2) The conductive coating as defined in claim 1 wherein the curing
temperature of the conductive coating is less than the Curie
temperature of the piezoceramic material to which the conductive
coating has been applied.
3) The conductive coating as defined in claim 1 wherein the coating
provides an appropriate mix of metallic and polymeric materials
permitting the solder bonding process and tin/lead alloys to be
used to bond thereto.
4) The conductive coating as defined in claim 1 wherein the coating
is utilized in the fabrication of a d.sub.33 mode piezoceramic
plate.
5) The conductive coating as defined in claim 1 wherein the coating
is utilized in the fabrication of a d.sub.33 mode piezoceramic
disc.
6) The conductive coating as defined in claim 1 wherein the coating
is utilized in the fabrication of a d.sub.31 mode piezoceramic
plate.
7) The conductive coating as defined in claim 1 wherein the coating
is utilized in the fabrication of a d.sub.3 mode piezoceramic
disc.
8) The conductive coating as defined in claim 1 wherein the coating
is utilized in the fabrication of a d.sub.15 mode piezoceramic
shear plate
9) The conductive coating as defined in claim 1 wherein the coating
is utilized in the fabrication of a d.sub.15 mode piezoceramic
shear disc.
10) The conductive coating as defined in claim 1 wherein the
coating is utilized in the fabrication of a d.sub.15 mode
piezoceramic shear ring.
Description
TECHNICAL FIELD
[0001] The present invention relates, in general, to a coating for
piezoceramic materials and, more particularly, to a low temperature
conductive coating for such materials.
BACKGROUND ART
[0002] Historically, piezoelectric materials are commonly plated
with silver, nickel, gold or copper metallic surfaces. The least
complicated and most widely used process is the application of
silver plate which is applied in paste form to the piezoceramic
material and then fired in an oven at approximately 600.degree. C.
to melt a thin layer of silver onto the surface of the piezoceramic
material. Some typical lower temperature processes utilized to
deposit (or plate) nickel, gold and copper onto the piezoceramic
material are performed in chemical baths commonly referred to as
"electro-less" or "electro-chemical" processes. Other low
temperature methods include vapor deposition and sputtering, which
are widely used and accepted in this industry. The least
complicated procedure is the fired silver method which is usually
the least costly process. A disadvantage of the silver plate is a
silver plated surface requires a special solder alloy that includes
some silver in the alloy to produce an effective solder joint
between the silver plated piezoceramic material and typical
termination materials, such as nickel, gold, copper, and the
brasses.
[0003] In general, it is more difficult and less desirable to use
silver solder in solder bonding processes than the more common
Tin/Lead (Sn/Pb) solders, such as the eutectic and 60/40 alloys.
The Sn/Pb solder alloys more readily bond to common circuit board
components and wire.

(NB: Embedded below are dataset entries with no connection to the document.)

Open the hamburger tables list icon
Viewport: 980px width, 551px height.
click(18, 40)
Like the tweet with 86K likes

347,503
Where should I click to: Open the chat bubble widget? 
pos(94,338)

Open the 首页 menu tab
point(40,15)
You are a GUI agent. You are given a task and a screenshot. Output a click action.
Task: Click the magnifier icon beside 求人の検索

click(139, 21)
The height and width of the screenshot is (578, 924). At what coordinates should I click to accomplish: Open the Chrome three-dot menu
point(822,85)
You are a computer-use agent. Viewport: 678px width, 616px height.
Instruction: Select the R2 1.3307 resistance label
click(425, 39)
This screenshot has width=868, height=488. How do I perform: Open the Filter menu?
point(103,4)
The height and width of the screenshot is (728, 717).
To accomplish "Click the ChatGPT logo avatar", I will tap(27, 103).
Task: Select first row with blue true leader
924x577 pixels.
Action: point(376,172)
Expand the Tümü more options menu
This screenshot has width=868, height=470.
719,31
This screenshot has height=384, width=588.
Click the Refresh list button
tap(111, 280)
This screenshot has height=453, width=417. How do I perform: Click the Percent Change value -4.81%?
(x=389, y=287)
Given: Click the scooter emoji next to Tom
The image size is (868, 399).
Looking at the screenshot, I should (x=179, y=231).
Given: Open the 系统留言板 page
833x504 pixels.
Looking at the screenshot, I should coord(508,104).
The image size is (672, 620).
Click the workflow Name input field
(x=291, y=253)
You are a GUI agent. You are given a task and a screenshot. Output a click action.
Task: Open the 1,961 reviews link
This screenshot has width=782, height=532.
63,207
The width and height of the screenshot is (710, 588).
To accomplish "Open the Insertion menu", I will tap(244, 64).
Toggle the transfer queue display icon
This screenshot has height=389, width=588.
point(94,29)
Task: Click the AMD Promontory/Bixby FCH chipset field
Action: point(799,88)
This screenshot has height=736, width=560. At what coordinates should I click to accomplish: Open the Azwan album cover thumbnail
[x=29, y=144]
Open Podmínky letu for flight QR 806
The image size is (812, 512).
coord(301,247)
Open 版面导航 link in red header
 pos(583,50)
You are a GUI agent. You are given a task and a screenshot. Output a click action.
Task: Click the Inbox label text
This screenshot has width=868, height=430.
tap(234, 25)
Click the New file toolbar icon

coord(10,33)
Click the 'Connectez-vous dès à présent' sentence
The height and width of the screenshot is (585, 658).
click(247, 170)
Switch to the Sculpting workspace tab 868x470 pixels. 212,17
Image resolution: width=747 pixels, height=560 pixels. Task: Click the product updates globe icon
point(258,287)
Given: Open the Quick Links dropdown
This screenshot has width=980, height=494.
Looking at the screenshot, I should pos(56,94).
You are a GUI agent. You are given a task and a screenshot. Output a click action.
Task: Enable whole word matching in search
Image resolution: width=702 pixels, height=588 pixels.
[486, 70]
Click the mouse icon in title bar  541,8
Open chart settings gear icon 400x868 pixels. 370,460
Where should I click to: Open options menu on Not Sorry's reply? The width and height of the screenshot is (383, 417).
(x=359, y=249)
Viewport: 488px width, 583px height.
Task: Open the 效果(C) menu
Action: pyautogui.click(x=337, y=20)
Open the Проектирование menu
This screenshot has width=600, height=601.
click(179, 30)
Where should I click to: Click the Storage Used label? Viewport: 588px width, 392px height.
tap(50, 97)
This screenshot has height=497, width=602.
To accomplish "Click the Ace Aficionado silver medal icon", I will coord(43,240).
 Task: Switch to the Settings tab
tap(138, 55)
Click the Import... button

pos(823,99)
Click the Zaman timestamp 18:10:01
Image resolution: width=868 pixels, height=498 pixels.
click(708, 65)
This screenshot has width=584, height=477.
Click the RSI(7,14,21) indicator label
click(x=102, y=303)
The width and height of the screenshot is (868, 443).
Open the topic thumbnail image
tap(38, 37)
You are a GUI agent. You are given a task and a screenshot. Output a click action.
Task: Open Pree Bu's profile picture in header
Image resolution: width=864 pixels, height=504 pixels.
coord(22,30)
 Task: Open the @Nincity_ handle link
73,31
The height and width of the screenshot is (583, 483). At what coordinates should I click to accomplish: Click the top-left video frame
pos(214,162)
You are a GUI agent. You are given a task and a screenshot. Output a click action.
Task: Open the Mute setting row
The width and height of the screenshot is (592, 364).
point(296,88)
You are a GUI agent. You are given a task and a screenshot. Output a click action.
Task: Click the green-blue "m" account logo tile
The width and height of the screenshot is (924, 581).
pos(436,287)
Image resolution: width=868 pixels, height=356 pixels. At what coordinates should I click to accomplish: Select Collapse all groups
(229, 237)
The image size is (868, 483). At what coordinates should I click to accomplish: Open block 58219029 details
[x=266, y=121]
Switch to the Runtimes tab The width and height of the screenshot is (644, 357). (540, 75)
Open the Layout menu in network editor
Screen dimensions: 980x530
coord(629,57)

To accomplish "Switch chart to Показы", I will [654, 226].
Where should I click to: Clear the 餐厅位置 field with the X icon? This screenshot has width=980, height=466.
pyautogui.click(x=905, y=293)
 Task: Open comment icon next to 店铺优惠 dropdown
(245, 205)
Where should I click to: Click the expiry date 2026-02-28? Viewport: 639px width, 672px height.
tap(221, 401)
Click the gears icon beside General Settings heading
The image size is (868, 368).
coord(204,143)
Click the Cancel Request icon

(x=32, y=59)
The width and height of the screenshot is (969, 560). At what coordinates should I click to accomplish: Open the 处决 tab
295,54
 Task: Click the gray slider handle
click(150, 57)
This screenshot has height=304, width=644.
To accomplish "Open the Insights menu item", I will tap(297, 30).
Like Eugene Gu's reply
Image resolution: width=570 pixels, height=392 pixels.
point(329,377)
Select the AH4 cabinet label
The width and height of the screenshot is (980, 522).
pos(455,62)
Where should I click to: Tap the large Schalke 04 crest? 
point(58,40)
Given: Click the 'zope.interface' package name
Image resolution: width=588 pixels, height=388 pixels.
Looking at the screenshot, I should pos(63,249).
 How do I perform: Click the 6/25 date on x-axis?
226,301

Since these solder alloys do not bond well to
silver plated surfaces, it is necessary to consider the use of
nickel, gold or copper plating on piezoceramic materials.
[0004] Since the fired silver method has the aforementioned
disadvantages and the current alternative plating processes for
nickel, gold or copper are more complex, costly, and require more
environmental regulations, it is desirable to develop a lower
temperature and less complex process for applying a nickel, gold or
copper plate to piezoceramic materials.
SUMMARY OF THE INVENTION
[0005] The present invention solves the problems associated with
the prior art methods of applying nickel, gold, copper, tin, brass,
or aluminum plate to piezoceramic materials, and other problems, by
providing a conductive substance consisting of polymers, and one or
more of the following metals: nickel, gold, copper, tin, brass,
aluminum, or any combination thereof. This conductive substance may
be applied to piezoceramic materials by common industry methods.
After the substance has been applied to the piezoceramic material,
it may be cured at approximately 150-200.degree. C. forming a
permanent, resilient and conductive surface that possesses
excellent adhesive properties. Since the curing temperature of the
conductive coating is much less than the Curie temperature of the
piezoceramic material, de-poling of the piezoceramic material does
not occur. The same approach for coating piezoceramic material may
also be used for coating piezoceramic shear plates.
DESCRIPTION OF THE PREFERRED EMBODIMENT
[0006] The present invention involves an alternative low
temperature plating process to coat piezoceramic materials with a
conductive substance consisting of polymers, and one or more the
following metals: nickel, gold, copper, tin, brass, aluminum, or
any combination thereof, in an appropriate diluent. This conductive
substance may be applied to piezoceramic materials by common
industry methods, such as screen printing, spraying, brushing or
dipping, etc. After the substance has been applied to the
piezoceramic material, it may be cured at approximately
150-200.degree. C. After curing, the surface coating formed is a
permanent, resilient, conductive, and solderable surface that
possesses excellent adhesion to piezoceramic materials.
[0007] The advantages of this process and coating are numerous. For
example, any metallic element or a combination of metallic elements
may be incorporated into the polymeric adhesive binder material,
thus allowing the selection of the most effective metal within the
coating in order to produce superior solder bonds in the specific
application. In addition, the curing temperature of this conductive
coating is much less than the Curie temperature of the piezoceramic
materials, thus, providing an inexpensive means to plate a
piezoceramic material after it has been electrically poled without
de-poling the material. Also, the process of applying this
conductive coating to piezoceramic materials involves less process
complexity and lower manufacturing costs than electro-less
chemical, electrochemical, sputtering, vapor phase deposition, and
other processes currently utilized in the industry. Furthermore,
the conductive coating, once applied to piezoceramic materials,
produces a corrosion resistant surface due to the metal powder or
flakes that are embedded in the polymeric binder material
protecting the piezoceramic material from the atmosphere.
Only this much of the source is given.